My preliminary trial was coming up and the future was unknown and filled with threat and my fear. I was in Hell on Earth and had to survive it, and so did she and so did all of us. And yet she sang and there was something about the rich tones of her voice, like chocolate or blackberry wine, that was sweetness itself. It touched my spirit and that of those around me.

© 2012 Floyd Salas

from Contrappasso Magazine #1, August 2012

* * * * *

ABOUT THE AUTHOR

Floyd Salas is the critically-acclaimed author of four novels, a memoir and two volumes of poetry.  His publications include Tattoo the Wicked Cross (1967), winner of the Joseph Henry Jackson Award and a Eugene F. Saxton Fellowship; What Now My Love (1970); Lay My Body on the Line (1978), written and published on National Endowment for the Arts Literary Fellowships; the memoir Buffalo Nickel (1992), which earned him a California Arts Council Literary Fellowship; State of Emergency (1996), awarded the 1997 PEN Oakland Literary Censorship Award, and his poetry books, Color of My Living Heart (1996) and Love Bites: Poetry in Celebration of Dogs and Cats (2006).  

He was a staff writer for the NBC drama, Kingpin, released in February, 2003 and a 2002-2003 Regent’s Lecturer at University of California, Berkeley.  He has recently completed a novel about 1940s Oakland entitled Seventh Street Jump. He is also working on Maverick:  Prayers of Heresy, a volume of new and selected poems from the last fifty years.

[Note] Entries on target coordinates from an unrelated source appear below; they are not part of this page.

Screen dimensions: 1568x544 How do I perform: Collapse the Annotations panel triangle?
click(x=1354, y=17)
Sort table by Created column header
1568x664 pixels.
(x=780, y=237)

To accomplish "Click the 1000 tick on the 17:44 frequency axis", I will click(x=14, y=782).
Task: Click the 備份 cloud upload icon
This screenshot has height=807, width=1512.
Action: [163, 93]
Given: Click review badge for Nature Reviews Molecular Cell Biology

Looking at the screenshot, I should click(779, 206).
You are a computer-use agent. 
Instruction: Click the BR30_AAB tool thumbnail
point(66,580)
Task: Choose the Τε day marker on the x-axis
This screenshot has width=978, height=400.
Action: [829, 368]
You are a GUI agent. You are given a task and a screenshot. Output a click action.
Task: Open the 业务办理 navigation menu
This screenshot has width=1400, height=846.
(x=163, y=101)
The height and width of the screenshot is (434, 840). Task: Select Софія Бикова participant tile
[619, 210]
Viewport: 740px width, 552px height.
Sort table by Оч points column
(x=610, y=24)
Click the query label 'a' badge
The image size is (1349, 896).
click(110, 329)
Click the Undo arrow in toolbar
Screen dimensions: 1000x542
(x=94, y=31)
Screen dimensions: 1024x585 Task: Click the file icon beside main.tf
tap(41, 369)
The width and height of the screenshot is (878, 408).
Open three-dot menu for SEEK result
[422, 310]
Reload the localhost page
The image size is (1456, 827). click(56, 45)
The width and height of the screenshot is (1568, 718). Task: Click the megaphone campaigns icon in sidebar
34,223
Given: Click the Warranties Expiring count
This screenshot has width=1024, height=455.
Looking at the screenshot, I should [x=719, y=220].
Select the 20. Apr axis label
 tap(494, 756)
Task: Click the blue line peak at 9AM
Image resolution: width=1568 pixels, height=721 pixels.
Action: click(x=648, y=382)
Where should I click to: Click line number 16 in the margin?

He is editor of Stories and Poems from Close to Home (1986) and other anthologies of San Francisco Bay Area writing, and the author of numerous essays and reviews about writing and the creative life.  Tattoo the Wicked Cross and Buffalo Nickel are featured in Masterpieces of Hispanic Literature (HarperCollins 1994).   His other awards and honors include a Rockefeller Foundation Fiction Scholarship, an NEA creative writing fellowship, and two outstanding teaching awards from the University of California, Berkeley.  His fiction, non-fiction and poetry manuscripts as well as letters and biographical information are archived in the Floyd Salas collection in the Bancroft Library, University of California, Berkeley.  His novel, Tattoo the Wicked Cross, earned a place on the San Francisco Chronicle‘s Western 100 List of Best 20th Century Fiction.  He has taught creative writing at San Francisco State University, University of California, Berkeley, University of San Francisco, Sonoma State University, and Foothill College, as well as at numerous writing conferences and at San Quentin, Folsom, Vacaville and other correctional institutions.  He is a founder and president of the multicultural writing group PEN Oakland, and a former boxing coach for University of California, Berkeley.